EXERCISE TASK A
Rewrite the stretch of the records from the line containing "How do I perform: Click" through the end of the records, replacing "GUI agent" with "screen assistant" and leaving everything else unchanged.

Showing posts with label Sarah Gadon. Show all posts
Showing posts with label Sarah Gadon. Show all posts

Sunday, May 4, 2014

Review: "Belle"


Director: Amma Asante
Runtime: 104 minutes

In one of the first scenes of Belle, the younger version of the title character gazes at a painting of an English nobleman and his black servant. The boy is painted submissively, so as to draw the attention to the important white figure and his commanding gaze. These works of art inform Amma Asante's sophomore feature at every turn, as she turns them on her head. The paintings used people of color to draw focus to white figures, while Asante's film uses a well-known white English cast to draw our focus to a biracial actress. That it does this in a fact-based story set in the 18th century is even more noteworthy. Deceptively radical in its approach to Austen-esque stories of love and manners, Belle is both a rewarding character study and a compassionate work of historical and social commentary. 

Born of a slave woman and an English naval officer (Matthew Goode), Dido Elizabeth Belle (Gugu Mbatha-Raw) is left by her father only hours after meeting him. Though Goode's Capt. John Lindsay shows Dido nothing but affection in their brief time together, he's unable to look after her. He leaves her with Lord and Lady Mansfield (Tom Wilkinson and Emily Watson), the girl's uncle and aunt, albeit without first informing them of her race. Begrudgingly, the Mansfields accept the girl and treat her well, though they intend to hide her from society as long as possible. Sheltered at the Mansfield estate in the country, Dido grows close to Elizabeth Murray (Sarah Gadon), another charge left with the Mansfields.

Yet Dido's life starts to change as she reaches the age when aristocratic girls were expected to "come out" in order to secure a husband. Though financially secured thanks to her inheritance, Dido still struggles to navigate a society that reduces her to little more than "the black" or "the mulatto." As one character points out, the aristocrats will take any excuse they can to diminish or dismiss one of their ranks.

However, even with all of the outings and courtship rituals, Belle remains a lively piece of drama. Asante and Misan Sagay's script have captured the repressed manners of the time and place without making the actual film stiff or distancing. The issues of race, wealth, and power, are not always handled subtly, but they treated with intelligence and care. Some moments are overwrought thanks to Rachel Portman's lush, overwhelming score, but the film's noble intentions ultimately shine through. 

A great deal of this comes down to newcomer Mbatha-Raw. In a sea of faces one expects to see in this sort of period drama, the biracial British actress is absolutely captivating, and not simply because of her "otherness" when placed among her cast mates. She has the right mix of poise and passion, to immediately grab and hold your attention. Though other characters (namely Gadon's Elizabeth) have their own legitimate struggles, Dido's are magnified and complicated by both her race and her illegitimacy. In one of the film's most powerful scenes, drawn from Asante's own experiences, Dido sits in front of a mirror and claws at her own skin, wishing she could simply disappear. Mbatha-Raw's radiant performance is captivating because it captures the essence of a typical Austen-heroine, while also infusing it with darker realities.

EXERCISE TASK B
Answer these questions using the review:
(i) Who directed the film?
(ii) Which actors play Lord and Lady Mansfield?
(iii) Who wrote the film's score?

[Records from a collection]
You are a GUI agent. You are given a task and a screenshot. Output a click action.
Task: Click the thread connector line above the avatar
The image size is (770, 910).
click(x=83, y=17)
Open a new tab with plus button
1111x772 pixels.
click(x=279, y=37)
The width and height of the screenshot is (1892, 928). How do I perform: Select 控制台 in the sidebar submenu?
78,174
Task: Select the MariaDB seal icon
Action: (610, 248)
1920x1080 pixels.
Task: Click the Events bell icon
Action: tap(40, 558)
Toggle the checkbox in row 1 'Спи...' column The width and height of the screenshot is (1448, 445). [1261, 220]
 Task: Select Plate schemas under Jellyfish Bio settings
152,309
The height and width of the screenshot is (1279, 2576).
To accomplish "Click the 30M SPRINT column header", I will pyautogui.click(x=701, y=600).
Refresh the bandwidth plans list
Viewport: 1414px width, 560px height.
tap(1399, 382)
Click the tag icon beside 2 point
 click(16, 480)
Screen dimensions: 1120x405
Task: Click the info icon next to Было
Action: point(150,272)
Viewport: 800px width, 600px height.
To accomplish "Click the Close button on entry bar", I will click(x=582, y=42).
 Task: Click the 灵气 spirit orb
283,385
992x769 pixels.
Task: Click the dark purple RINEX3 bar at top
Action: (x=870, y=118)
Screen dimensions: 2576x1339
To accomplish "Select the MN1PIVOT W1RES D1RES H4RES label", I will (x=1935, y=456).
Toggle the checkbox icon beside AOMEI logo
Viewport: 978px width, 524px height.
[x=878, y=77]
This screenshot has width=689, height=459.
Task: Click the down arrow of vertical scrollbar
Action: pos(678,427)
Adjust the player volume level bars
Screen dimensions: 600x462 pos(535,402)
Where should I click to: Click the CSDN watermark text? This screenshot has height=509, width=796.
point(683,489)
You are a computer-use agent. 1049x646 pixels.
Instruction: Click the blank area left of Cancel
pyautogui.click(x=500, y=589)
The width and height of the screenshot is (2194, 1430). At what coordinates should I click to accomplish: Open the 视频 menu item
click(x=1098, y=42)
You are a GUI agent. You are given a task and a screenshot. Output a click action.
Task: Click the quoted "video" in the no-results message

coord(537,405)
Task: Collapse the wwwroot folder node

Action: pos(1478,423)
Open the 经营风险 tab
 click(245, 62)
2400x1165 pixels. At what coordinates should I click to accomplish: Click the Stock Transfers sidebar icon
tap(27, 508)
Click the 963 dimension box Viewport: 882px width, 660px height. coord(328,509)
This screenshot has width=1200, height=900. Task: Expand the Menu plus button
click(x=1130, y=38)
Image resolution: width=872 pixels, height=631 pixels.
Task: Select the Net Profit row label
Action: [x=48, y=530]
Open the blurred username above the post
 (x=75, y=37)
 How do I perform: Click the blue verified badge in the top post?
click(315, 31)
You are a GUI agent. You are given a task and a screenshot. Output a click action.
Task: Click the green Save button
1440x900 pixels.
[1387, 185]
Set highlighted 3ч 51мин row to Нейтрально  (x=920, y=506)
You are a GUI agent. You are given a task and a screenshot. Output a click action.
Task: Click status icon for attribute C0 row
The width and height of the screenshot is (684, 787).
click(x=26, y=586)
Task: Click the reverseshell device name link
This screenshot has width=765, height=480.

EXERCISE ANSWER A
 How do I perform: Click the blue verified badge in the top post?
click(315, 31)
You are a screen assistant. You are given a task and a screenshot. Output a click action.
Task: Click the green Save button
1440x900 pixels.
[1387, 185]
Set highlighted 3ч 51мин row to Нейтрально  (x=920, y=506)
You are a screen assistant. You are given a task and a screenshot. Output a click action.
Task: Click status icon for attribute C0 row
The width and height of the screenshot is (684, 787).
click(x=26, y=586)
Task: Click the reverseshell device name link
This screenshot has width=765, height=480.

EXERCISE ANSWER B
(i) Amma Asante
(ii) Tom Wilkinson and Emily Watson
(iii) Rachel Portman